Moins de 0,001 % des océans ont été explorés à ce jour, selon Libération. Face à ce constat, l’océanographe Sylvia Earle et le réalisateur James Cameron plaident, dans une tribune conjointe, pour un engagement accru des États dans l’exploration des eaux profondes. Leur objectif : mieux comprendre les écosystèmes marins et renforcer leur protection.

Ce qu'il faut retenir

  • Moins de 0,001 % des océans ont été explorés à ce jour, un chiffre qui illustre l’ampleur des zones encore inconnues.
  • Sylvia Earle, océanographe de renom, et James Cameron, réalisateur et explorateur sous-marin, appellent les États à investir dans l’exploration des fonds marins.
  • Les fonds océaniques abritent des écosystèmes essentiels à la régulation du climat et à la biodiversité, soulignent les deux experts.
  • Une meilleure connaissance des océans est indispensable pour développer des stratégies de préservation efficaces.

Des océans encore largement méconnus

Selon les dernières estimations, moins de 0,001 % des océans ont été observés ou cartographiés avec précision. Pourtant, les fonds marins jouent un rôle clé dans la régulation du climat, la production d’oxygène et le stockage du carbone. « On parle souvent de l’espace comme d’une frontière à explorer, mais les océans, eux, restent une terra incognita », a rappelé Sylvia Earle, lors d’une conférence organisée en marge du Forum international de l’océan à Paris en 2025.

James Cameron, connu pour ses expéditions sous-marines et ses films comme *Titanic* ou *Abyss*, a également souligné l’urgence d’agir. « Chaque plongée dans les abysses révèle des espèces inconnues et des paysages inédits. Pourtant, ces découvertes restent marginales face à l’immensité des zones inexplorées », a-t-il déclaré. Selon lui, les technologies actuelles permettent désormais d’envisager une exploration systématique des grands fonds.

Pourquoi explorer les fonds marins ?

Les océans couvrent plus de 70 % de la surface terrestre et abritent une biodiversité majeure, encore largement sous-estimée. Les écosystèmes profonds, comme les récifs coralliens ou les sources hydrothermales, jouent un rôle dans le cycle du carbone et la production de ressources génétiques potentielles pour la médecine ou l’industrie.

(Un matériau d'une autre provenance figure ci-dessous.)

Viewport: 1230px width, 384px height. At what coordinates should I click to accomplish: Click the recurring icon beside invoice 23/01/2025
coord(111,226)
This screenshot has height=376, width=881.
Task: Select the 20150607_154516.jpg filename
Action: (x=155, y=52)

« Les fonds marins sont le dernier grand réservoir de biodiversité sur Terre », a expliqué Sylvia Earle. « Sans une exploration approfondie, il est impossible de mesurer l’impact des activités humaines, comme la pêche industrielle ou l’exploitation minière, sur ces écosystèmes fragiles. » Les deux experts rappellent que la pression sur les ressources marines ne cesse de croître, notamment avec l’augmentation de la demande en minerais rares ou en protéines issues des fonds océaniques.

Un appel à l’action politique et scientifique

Dans leur tribune, Sylvia Earle et James Cameron exhortent les États à allouer des budgets significatifs à l’exploration des océans, comparables à ceux consacrés à l’exploration spatiale. Ils citent en exemple le programme Nekton, une initiative internationale visant à cartographier les fonds marins, ou encore les expéditions menées par le Schmidt Ocean Institute, financé par des philanthropes américains.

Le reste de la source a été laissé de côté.